What is A Slime's Quest?

A Slime's Quest is a single-player dungeon crawler where you navigate your way through doorways of various sizes by shrinking and growing in size by consuming or touching mobs and goons. It features a procedurally-generated dungeon populated with environmental puzzles and boss encounters.

This project was created over the course of 2 weeks with the help of two other developers. A Slime's Quest was made using the Phaser 3 Engine and is playable in browser.

My Contributions

My main contributions to A Slime's Quest included the development of the algorithm that procedurally-generates each dungeon, designing and programming the environmental puzzles, and creating the first stages' boss, the Rock Boss. This was my first time creating any sort of algorithm that generates a playable space which proved to be a difficult challenge as there were several bugs and roadblocks that slowed development.

Procedurally Generated Dungeon

A Slime's Quest features two playable dungeons that are both procedurally-generated using and algorithm that I developed. The foundation of the algorithm relies on randomly populating a 2D array with "rooms" that are essentially playable scenes. Each scene within the array contains data relating to how how many exits the "room" has, the directions in which the exits lead (either Up, Down, Left or Right), the size of the doorway depicting an exit, how many enemies are inside the room, whether or not the room is a puzzle, boss, or normal room, etc. This algorithm was the result of lots of trial and error in attempting to populate the array with a string denoting exit directions that eventually developed into storing playable scenes with specialized data.

Creating The Dungeon

The algorithm for procedurally generating each dungeon first creates a 2D array containing data objects that hold information about what directions the room exits towards, what type of room it is, and the playable scene. The algorithm works outwards from a centralized index by creating exits in a starting room, accessing the rooms to which it has exits towards, making an exit towards the previous room, and then determining if more exits will be made for the newly accessed room. If more exits are to be made, it will repeat the process above and if not it will return to the room that previously accessed the current room, eventually returning to the starting room.

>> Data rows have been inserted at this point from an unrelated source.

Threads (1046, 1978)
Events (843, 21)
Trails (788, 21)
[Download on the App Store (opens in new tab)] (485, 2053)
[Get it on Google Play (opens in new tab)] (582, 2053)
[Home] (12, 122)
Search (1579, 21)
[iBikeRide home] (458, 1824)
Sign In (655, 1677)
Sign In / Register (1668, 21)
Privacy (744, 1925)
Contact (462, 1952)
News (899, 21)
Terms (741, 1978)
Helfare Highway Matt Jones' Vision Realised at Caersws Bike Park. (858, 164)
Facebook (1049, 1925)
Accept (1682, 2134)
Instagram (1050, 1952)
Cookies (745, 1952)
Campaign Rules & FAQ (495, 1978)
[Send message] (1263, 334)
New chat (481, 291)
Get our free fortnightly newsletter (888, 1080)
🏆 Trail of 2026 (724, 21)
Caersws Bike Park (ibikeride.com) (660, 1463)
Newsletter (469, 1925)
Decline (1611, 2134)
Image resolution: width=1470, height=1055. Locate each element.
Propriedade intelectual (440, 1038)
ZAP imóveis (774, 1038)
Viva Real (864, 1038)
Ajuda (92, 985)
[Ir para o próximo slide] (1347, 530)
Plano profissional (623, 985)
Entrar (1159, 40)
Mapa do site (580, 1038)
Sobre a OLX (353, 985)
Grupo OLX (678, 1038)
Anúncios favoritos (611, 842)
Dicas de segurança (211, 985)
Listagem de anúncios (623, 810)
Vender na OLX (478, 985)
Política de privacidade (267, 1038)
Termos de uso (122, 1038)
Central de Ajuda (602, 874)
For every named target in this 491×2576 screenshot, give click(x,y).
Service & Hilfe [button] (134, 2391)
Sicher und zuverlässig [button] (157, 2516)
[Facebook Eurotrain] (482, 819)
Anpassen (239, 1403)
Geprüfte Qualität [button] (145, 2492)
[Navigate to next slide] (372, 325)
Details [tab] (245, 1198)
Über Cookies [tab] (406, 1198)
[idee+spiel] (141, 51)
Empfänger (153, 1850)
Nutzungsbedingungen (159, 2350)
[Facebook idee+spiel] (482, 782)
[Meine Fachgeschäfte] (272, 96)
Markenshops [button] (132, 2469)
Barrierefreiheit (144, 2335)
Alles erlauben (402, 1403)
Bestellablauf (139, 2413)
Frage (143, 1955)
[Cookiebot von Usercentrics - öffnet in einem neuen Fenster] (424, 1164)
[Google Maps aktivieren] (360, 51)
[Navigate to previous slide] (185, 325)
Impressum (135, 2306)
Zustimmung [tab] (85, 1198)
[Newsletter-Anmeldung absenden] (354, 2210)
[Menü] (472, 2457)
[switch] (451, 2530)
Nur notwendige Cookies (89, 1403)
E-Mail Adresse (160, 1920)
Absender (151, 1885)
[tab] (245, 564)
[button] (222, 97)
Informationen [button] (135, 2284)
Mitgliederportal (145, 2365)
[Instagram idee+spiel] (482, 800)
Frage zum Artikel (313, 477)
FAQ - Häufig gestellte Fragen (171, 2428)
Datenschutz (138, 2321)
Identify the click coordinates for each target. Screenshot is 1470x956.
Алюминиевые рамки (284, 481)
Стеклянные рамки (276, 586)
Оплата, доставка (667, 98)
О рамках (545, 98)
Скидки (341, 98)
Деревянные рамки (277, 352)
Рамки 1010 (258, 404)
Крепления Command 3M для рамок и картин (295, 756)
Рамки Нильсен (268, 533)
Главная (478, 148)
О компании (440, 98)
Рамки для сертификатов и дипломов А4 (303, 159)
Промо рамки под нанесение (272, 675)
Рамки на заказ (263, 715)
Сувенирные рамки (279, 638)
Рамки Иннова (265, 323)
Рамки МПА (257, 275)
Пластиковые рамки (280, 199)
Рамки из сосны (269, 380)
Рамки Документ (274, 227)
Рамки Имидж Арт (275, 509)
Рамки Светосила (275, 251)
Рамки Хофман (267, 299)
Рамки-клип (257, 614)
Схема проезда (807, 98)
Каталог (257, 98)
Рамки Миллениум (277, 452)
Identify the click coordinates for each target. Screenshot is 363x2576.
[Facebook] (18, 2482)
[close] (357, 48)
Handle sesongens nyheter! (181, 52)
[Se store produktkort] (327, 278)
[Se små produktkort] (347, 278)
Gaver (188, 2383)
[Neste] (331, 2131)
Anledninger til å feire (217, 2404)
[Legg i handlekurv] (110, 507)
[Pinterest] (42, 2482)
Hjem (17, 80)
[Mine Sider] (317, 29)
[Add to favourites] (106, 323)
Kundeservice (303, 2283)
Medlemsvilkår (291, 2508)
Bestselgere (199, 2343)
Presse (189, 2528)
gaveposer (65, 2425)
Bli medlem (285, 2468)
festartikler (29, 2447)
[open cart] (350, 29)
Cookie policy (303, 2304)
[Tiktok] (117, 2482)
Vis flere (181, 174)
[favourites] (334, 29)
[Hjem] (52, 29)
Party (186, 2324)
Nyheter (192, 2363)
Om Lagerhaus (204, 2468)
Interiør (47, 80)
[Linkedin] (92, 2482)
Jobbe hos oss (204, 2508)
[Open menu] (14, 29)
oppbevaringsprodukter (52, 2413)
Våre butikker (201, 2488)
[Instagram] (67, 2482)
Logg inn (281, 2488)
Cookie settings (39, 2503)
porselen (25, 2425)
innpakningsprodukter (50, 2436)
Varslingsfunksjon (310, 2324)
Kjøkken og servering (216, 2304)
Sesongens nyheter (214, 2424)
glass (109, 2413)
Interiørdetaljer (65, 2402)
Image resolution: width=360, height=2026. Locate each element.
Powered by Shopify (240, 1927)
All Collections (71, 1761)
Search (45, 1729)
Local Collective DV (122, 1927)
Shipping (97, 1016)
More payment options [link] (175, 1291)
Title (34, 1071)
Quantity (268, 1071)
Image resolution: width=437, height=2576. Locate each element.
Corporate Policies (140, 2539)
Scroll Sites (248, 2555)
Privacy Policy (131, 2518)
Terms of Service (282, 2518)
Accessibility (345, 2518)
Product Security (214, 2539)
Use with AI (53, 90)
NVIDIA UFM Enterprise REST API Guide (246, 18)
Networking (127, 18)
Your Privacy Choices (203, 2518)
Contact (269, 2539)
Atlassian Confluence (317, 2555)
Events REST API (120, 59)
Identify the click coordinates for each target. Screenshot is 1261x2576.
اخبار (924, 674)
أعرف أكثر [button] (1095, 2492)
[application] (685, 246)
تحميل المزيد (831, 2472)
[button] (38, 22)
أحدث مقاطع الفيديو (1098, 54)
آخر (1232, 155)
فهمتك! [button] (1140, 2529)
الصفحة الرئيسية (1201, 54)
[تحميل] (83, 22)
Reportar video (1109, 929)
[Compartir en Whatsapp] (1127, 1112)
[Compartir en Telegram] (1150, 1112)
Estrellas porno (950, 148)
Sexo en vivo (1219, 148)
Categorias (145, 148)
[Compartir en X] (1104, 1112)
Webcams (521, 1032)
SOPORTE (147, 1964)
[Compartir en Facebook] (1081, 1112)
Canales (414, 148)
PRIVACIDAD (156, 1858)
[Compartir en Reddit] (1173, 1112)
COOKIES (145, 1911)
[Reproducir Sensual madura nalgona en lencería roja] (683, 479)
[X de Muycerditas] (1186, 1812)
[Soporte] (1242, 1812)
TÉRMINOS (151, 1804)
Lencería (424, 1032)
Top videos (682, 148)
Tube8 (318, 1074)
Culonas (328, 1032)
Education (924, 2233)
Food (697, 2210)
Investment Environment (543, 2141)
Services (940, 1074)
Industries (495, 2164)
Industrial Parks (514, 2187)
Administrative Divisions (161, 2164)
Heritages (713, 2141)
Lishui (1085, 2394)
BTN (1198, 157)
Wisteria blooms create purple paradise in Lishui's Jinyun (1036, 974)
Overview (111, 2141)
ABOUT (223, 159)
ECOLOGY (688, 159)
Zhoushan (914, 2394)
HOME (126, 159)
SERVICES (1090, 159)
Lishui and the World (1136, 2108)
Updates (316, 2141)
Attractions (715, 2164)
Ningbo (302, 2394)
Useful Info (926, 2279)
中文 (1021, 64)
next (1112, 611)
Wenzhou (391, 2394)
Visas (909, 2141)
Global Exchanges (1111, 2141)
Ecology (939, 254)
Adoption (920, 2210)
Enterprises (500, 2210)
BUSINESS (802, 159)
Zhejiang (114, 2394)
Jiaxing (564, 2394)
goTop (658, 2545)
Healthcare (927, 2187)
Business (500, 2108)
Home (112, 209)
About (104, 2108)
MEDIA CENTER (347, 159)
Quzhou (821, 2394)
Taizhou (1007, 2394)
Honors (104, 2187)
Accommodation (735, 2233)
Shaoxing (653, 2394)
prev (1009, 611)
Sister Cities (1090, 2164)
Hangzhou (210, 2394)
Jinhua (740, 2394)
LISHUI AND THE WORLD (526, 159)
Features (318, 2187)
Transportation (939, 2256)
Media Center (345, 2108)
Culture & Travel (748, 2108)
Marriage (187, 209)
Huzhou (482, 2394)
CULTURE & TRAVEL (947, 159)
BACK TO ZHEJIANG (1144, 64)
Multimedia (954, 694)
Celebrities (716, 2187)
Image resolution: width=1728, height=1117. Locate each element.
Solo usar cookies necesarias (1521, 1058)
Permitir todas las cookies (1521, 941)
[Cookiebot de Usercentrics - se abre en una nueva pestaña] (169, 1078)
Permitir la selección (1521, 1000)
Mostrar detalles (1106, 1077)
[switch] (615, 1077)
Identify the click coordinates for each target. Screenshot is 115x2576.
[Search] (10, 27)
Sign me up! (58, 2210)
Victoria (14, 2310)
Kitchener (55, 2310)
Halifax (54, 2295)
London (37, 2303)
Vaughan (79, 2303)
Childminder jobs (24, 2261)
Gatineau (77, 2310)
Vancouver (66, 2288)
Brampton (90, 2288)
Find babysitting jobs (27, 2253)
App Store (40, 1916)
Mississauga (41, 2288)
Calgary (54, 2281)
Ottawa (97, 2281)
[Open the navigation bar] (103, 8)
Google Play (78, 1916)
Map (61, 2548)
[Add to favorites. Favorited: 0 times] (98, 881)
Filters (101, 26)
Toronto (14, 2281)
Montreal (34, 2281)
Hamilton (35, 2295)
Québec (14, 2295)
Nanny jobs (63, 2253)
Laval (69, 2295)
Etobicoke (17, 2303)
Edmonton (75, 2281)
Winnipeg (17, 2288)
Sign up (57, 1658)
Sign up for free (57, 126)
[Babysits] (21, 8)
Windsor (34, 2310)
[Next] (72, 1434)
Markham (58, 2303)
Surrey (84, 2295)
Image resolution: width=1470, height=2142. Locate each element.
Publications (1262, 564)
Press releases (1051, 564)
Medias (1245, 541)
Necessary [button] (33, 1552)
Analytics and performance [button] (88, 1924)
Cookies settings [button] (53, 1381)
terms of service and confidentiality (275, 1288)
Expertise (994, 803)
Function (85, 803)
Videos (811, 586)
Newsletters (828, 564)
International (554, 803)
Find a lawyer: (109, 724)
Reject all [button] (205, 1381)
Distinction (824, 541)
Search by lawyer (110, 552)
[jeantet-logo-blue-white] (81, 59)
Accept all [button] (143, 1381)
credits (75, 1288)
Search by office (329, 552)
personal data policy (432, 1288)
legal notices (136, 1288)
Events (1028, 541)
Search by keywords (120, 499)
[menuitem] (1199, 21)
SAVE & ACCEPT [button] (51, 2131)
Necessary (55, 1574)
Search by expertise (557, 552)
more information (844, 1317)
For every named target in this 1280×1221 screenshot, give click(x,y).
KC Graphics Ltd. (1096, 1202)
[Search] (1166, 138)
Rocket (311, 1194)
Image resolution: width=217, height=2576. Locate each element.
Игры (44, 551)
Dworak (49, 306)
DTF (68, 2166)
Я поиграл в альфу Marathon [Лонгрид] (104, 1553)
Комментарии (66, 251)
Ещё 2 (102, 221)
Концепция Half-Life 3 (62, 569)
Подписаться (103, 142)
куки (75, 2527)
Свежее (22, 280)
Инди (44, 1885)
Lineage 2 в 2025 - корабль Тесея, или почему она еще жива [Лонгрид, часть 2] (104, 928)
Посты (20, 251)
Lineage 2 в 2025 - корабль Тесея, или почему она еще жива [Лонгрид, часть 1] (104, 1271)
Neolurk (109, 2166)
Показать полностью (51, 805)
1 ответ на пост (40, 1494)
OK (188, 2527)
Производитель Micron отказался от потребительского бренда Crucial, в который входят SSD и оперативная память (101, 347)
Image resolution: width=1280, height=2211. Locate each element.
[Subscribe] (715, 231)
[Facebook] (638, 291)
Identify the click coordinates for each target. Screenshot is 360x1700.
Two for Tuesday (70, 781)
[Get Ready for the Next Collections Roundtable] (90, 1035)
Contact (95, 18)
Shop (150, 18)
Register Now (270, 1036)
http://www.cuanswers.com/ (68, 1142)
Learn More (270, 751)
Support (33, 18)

This process creates a foundation for understanding the directions in which each room has exits towards and is utilized later on to create doorways along with loading and unloading scenes when entering and exiting a room.

Specialized Rooms and Scene Creation

After the algorithm has retuned to the starting room, it then finds candidates for the boss room and puzzle rooms and then alters the data object holding the type of room within the appropriate index of the array. It will then iterate through the array creating scenes pertaining to each room's type and updates the object containing the scene with this newly created scene. When exiting a room during gameplay, the scene pertaining to the room being entered is loaded after unloading the current room's scene. Phaser 3's scene data storing eased the process of preserving the state of a room and allowed for previously visted rooms to appear just at they were left when revisited.

Puzzle Design and Creation

Later in development the team decided that we wanted to add some sort of interactable aspect of gameplay to compensate for the lack of content within the game. We ultimately decided on creating environmental puzzles for players to solve while traversing each dungeon. I created the technical backing for designating whether or not a room contains a puzzle, the mechanics necessary for interacting with a puzzle, and the conditions needed in order to consider a puzzle to be solved. Puzzles essentially work by pushing pieces to specific white spaces found on the floor of the room and rewards players with the chance to purchase powerups.

Stage 1: Rock Boss

Each dungeon, or stage, within A Slime's Quest features a boss encounter that players must overcome in order to progress. I was responsible for designing and creating stage 1's boss, the Rock Boss. The Rock Boss' design went through a few early iterations that revolved around obstacles being dropped onto the player such as once central entity controlling several smaller ones that attempt to crush the player. This iteration proved to be challenging programming-wise and was ultimately scrapped for the Rock Boss' current iteration. I really leaned into the idea of having multiple entities chasing the player around and decided to give each of them differing stats relating to speed, how fast they track the player, etc. I later combined these entities with some puzzle solving to add to the overall tension of the encounter.